[What you need to do] Pull out every line of the listing below that contains the word "arrow".

Listing for locating described items

◆ ◆ ◆

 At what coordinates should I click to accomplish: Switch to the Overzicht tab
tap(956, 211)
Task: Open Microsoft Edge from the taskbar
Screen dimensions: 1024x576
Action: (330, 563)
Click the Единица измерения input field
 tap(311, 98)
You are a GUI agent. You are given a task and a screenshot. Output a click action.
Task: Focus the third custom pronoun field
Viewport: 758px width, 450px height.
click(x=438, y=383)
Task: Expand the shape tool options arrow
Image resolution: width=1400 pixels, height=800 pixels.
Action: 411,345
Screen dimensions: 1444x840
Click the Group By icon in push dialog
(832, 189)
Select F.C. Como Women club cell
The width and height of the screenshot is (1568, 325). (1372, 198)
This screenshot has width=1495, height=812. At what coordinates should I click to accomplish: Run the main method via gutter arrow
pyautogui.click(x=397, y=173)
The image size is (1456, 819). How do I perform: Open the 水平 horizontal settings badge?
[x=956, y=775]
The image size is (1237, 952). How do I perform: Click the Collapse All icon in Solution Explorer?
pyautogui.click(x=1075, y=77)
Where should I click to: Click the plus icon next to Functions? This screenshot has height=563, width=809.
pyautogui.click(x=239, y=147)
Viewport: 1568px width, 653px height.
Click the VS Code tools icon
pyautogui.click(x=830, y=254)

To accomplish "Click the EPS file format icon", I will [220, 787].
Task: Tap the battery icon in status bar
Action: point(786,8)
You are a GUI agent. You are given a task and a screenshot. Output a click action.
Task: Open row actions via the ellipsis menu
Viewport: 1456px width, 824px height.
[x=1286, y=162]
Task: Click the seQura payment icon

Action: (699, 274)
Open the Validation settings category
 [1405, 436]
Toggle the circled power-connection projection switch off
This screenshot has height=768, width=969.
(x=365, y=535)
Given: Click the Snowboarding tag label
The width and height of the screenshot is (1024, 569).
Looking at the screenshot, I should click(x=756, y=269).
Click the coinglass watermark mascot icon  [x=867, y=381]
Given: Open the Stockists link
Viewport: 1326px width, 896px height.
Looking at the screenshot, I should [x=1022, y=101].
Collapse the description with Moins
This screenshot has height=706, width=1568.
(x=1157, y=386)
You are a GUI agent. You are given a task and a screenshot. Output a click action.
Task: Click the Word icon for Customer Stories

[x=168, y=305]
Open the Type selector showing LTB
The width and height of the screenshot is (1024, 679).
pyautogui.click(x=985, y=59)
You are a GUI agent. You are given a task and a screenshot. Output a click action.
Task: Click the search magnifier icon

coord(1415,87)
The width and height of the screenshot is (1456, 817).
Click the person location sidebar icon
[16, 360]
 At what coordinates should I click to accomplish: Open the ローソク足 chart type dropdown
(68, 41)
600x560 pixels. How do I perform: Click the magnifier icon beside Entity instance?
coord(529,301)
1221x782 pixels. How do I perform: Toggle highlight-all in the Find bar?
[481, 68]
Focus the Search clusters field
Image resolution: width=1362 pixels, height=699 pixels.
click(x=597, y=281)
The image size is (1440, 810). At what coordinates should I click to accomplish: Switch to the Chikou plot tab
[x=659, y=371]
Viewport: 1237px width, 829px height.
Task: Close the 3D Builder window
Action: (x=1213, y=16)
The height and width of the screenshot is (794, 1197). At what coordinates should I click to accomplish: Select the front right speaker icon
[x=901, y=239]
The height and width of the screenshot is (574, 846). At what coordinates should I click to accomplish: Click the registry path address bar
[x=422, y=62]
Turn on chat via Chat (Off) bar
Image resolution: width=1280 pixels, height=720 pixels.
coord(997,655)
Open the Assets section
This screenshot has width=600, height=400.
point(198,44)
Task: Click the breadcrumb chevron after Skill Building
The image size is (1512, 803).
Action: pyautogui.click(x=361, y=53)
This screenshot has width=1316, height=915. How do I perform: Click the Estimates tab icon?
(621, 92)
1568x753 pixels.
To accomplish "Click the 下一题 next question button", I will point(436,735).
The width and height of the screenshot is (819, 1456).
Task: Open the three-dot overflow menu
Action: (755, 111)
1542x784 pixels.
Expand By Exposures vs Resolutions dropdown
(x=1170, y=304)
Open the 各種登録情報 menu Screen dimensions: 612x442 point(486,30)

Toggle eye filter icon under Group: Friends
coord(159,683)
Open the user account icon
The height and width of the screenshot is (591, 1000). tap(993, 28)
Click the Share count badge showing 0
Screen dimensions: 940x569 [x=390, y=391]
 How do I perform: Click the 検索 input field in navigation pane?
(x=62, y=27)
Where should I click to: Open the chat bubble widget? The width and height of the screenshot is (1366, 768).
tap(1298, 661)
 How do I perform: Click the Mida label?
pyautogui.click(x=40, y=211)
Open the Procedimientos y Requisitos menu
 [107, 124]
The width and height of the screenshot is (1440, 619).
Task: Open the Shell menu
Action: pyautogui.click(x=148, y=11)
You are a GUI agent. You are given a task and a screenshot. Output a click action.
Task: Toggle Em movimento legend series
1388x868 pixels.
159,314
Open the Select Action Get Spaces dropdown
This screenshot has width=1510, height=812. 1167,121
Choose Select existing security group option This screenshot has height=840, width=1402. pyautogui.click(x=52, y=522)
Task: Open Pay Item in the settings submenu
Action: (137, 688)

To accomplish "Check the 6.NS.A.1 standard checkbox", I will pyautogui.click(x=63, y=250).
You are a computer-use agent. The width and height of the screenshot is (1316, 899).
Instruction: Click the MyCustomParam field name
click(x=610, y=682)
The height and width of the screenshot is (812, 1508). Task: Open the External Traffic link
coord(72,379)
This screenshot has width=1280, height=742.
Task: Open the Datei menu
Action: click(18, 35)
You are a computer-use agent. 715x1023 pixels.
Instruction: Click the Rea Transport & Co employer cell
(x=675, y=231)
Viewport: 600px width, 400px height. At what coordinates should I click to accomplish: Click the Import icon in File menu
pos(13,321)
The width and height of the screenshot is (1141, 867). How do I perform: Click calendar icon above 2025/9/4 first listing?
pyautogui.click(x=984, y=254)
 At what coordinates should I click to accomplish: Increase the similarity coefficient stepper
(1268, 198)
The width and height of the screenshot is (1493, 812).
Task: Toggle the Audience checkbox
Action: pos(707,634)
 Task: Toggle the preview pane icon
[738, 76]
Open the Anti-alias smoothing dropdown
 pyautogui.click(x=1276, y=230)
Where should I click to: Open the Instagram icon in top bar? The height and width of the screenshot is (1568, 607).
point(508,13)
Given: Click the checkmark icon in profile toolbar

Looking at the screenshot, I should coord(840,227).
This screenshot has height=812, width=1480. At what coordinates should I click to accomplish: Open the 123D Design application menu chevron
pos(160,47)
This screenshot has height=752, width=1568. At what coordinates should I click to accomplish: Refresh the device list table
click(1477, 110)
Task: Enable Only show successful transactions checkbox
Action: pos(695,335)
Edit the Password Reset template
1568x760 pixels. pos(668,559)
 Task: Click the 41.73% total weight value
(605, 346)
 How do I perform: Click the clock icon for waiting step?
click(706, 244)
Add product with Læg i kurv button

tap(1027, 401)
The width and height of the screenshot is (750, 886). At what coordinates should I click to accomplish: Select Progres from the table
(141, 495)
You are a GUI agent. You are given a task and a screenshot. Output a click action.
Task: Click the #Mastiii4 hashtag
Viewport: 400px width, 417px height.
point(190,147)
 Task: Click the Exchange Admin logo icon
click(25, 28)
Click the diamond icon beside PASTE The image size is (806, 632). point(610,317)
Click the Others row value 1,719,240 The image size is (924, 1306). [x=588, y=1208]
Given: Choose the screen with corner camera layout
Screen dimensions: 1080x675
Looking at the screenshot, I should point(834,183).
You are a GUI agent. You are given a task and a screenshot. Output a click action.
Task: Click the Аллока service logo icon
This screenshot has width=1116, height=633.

◆ ◆ ◆

[Reply]
Task: Expand the shape tool options arrow
This screenshot has width=1495, height=812. At what coordinates should I click to accomplish: Run the main method via gutter arrow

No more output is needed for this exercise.